### Tugas
[a] Menurut catatan perjalanan ke Cirebon, kereta api apa yang ditumpangi penulis untuk menuju Cirebon?
[b] Ubahlah paragraf dalam catatan perjalanan ke Cirebon yang diawali "Selain beberapa penumpang yang turun" menjadi daftar butir singkat yang memuat fakta-fakta utamanya.
[c] Lanjutkan catatan perjalanan ke Cirebon mulai dari kalimat terakhirnya.

### Kutipan Sumber
Hari sudah gelap ketika kaki saya menginjak tanah Cirebon untuk pertama kalinya pada 28 Maret 2014 yang lalu. Lama tak mengisi liburan dengan berwisata mengunjungi tempat-tempat yang jauh, akhirnya saya kembali merasakan sensasi mengenal kota-kota di luar daerah. Memanfaatkan libur panjang akhir pekan Hari Raya Nyepi, saya mengunjungi kota Cirebon selama 2 hari. Menumpang kereta api ekonomi senja Bengawan, saya berangkat dari stasiun Lempunyangan Yogyakarta pada 28 Maretpukul 16.30 WIB. Enam jam kemudian keretapun tiba di tujuan. Inilah pengalaman saya pertama kali menjejak tanah Cirebon untuk melihat wajah kotanya.
[caption id="attachment_301597" align="aligncenter" width="616" caption="Kota Cirebon"][/caption]
Selain beberapa penumpang yang turun bersama saya dan sedikit orang yang sedang duduk di peron menunggu kereta malam, suasana stasiun Cirebon Prujakan sudah cukup sepi. Sambil berjalan meninggalkan kereta saya bertanya ke seorang petugas keamanan stasiun tentang alat transportasi yang bisa saya gunakan untuk menuju penginapan yang berjarak 1,5 km dari stasiun Prujakan. Dengan jarak hanya 1,5 km sebenarnya kaki saya sudah biasa melangkah, tapi berhubung malam sudah menginjak pukul 21.30 WIB dan gerimis sempat turun, sayapun belum mengenal Cirebon, niat untuk berjalan kaki menuju penginapan saya lupakan.

### Data Tercatat
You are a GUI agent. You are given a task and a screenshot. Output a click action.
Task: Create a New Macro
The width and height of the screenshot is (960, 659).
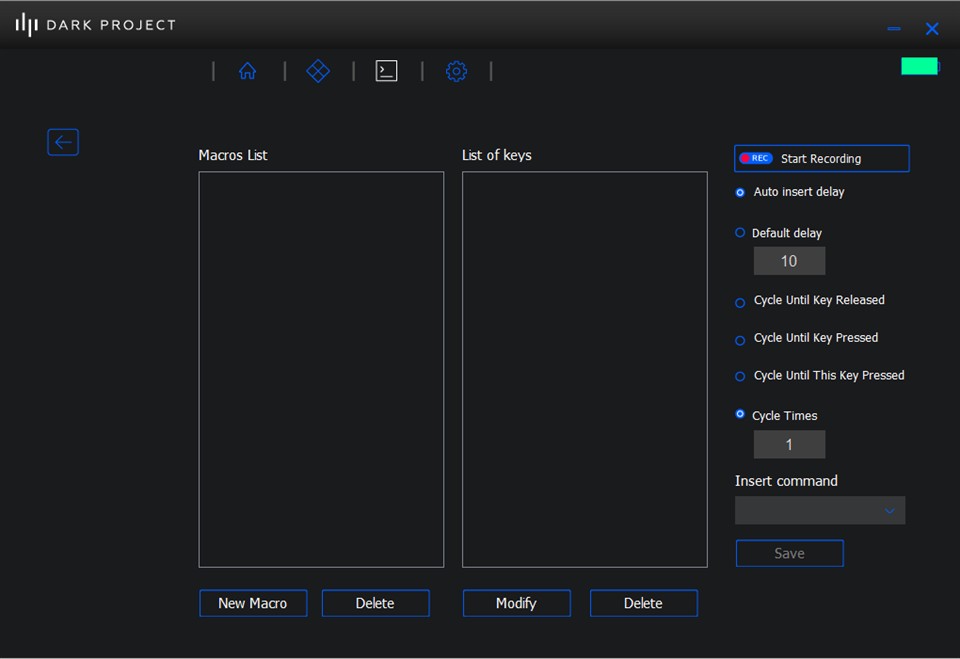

### Jawaban Tiap Tugas
[a] Kereta api ekonomi senja Bengawan.

[b]
- Stasiun Cirebon Prujakan sudah cukup sepi; hanya ada beberapa penumpang yang turun dan sedikit orang yang duduk di peron menunggu kereta malam.
- Penulis bertanya kepada seorang petugas keamanan stasiun tentang alat transportasi menuju penginapan yang berjarak 1,5 km dari stasiun.
- Penulis sebenarnya biasa berjalan kaki sejauh itu.
- Niat berjalan kaki dibatalkan karena waktu sudah pukul 21.30 WIB, gerimis sempat turun, dan penulis belum mengenal Cirebon.

[c]
Melewati pintu keluar stasiun puluhan orang menyambut menawarkan jasa tumpangan. Kebanyakan adalah tukang becak dan tukang ojek. Ada juga beberapa angkot yang menunggu dan hanya satu taksi yang saya lihat malam itu. Mengikuti saran petugas keamanan kereta, sayapun memilih becak untuk mengantar ke penginapan.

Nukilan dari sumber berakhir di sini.